États-Unis: Le scénario catastrophe qui se joue derrière le plafond de la dette

  • Les États-Unis auront de nouveau absolument besoin d'emprunter le 18 octobre alors que le risque d'une récession et d'une panique des marchés plane
  • Le plafond de la dette est actuellement fixé un peu au-dessus de 28 000 milliards de dollars et le Trésor estime qu'il sera atteint le 18 octobre

WASHINGTON: Les États-Unis ont évité in extremis la paralysie des services fédéraux. Mais dans les psychodrames qui se jouent au Congrès autour des projets de réformes de Joe Biden, la question du relèvement du plafond de la dette devrait être le prochain épisode de sourdes batailles parlementaires. 

Avec le risque d'une récession et d'une panique des marchés à l'horizon du 18 octobre, date à laquelle les États-Unis auront de nouveau absolument besoin d'emprunter. D'un sujet parlementaire technique au spectre d'une crise majeure, voici ce qu'il faut savoir sur le plafond de la dette américaine.

Le «plafond de la dette», qu'est-ce que c'est?

C'est le seuil maximum légal accordé par le Congrès américain au gouvernement en matière d'emprunt.

Le plafond de la dette est actuellement fixé un peu au-dessus de 28.000 milliards de dollars et le Trésor estime qu'il sera atteint le 18 octobre. 

Les législateurs l'ont relevé ou suspendu 78 fois depuis 1960.

L'argent obtenu grâce à ces emprunts sert à payer toutes les factures du gouvernement: des pensions des anciens combattants en passant par les aides sociales et les créances du pays vis-à-vis de l'étranger, dont la Chine et le Japon. 

Quelles mesures le gouvernement devra-t-il prendre si le plafond est atteint?

"L'arithmétique macroéconomique est assez simple", a expliqué à l'AFP Gregory Daco, chef économiste d'Oxford Economics. "Si le gouvernement ne peut plus émettre de nouvelle dette, il doit équilibrer son budget", explique-t-il. 

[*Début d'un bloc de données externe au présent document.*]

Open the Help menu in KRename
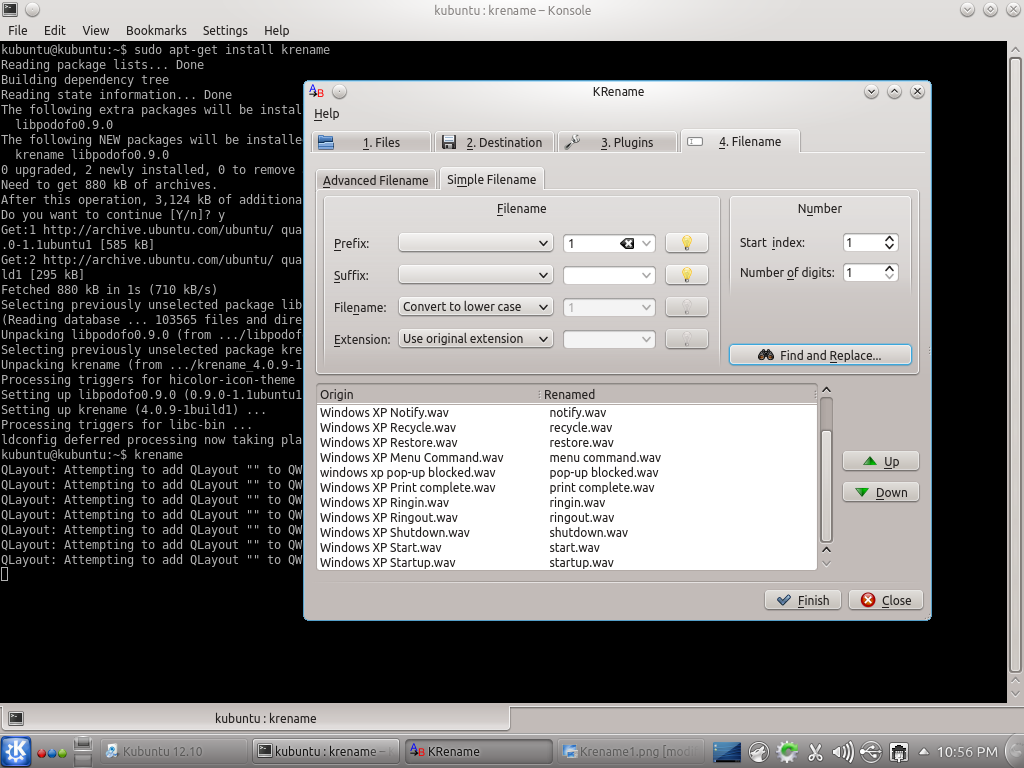327,114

En d'autres termes, il doit réduire drastiquement ses dépenses, de l'ordre de 50%, pour que celles-ci n'excèdent pas le montant des revenus qui entrent dans les caisses de l’État. 

Ces réductions représentent "au moins 7% du PIB", soit la taille de l'actuel déficit budgétaire, précise M. Daco.

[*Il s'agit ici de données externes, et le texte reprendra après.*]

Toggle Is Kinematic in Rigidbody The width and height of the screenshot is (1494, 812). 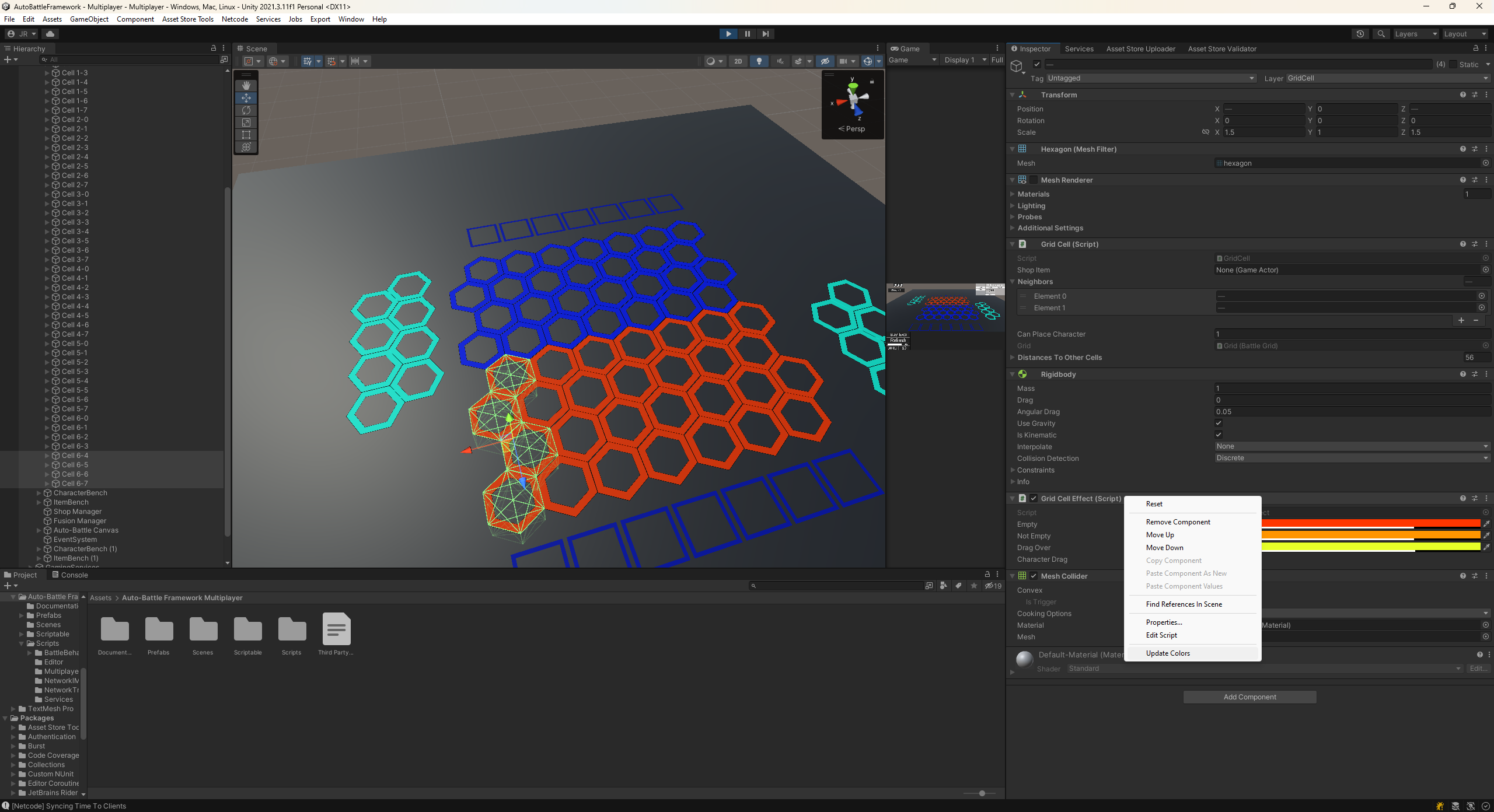pos(1219,434)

Quelles conséquences pour l'économie américaine et mondiale ?

Réduire les dépenses à une telle échelle, du jour au lendemain, plongerait l'économie américaine dans une récession puisque la croissance est actuellement de l'ordre de 4% à 5%.

La secrétaire au Trésor Janet Yellen a prévenu que l'économie pourrait perdre des millions d'emplois, les économistes évoquant, eux, plus de 5 millions. Le taux de chômage pourrait grimper jusqu'à 8% contre 5,2% en août.

Quelles conséquences pour les ménages américains?

"Ce serait catastrophique non seulement pour l'économie, mais encore pour les familles individuellement", a martelé Janet Yellen lors d'une audition devant la Chambre des représentants jeudi.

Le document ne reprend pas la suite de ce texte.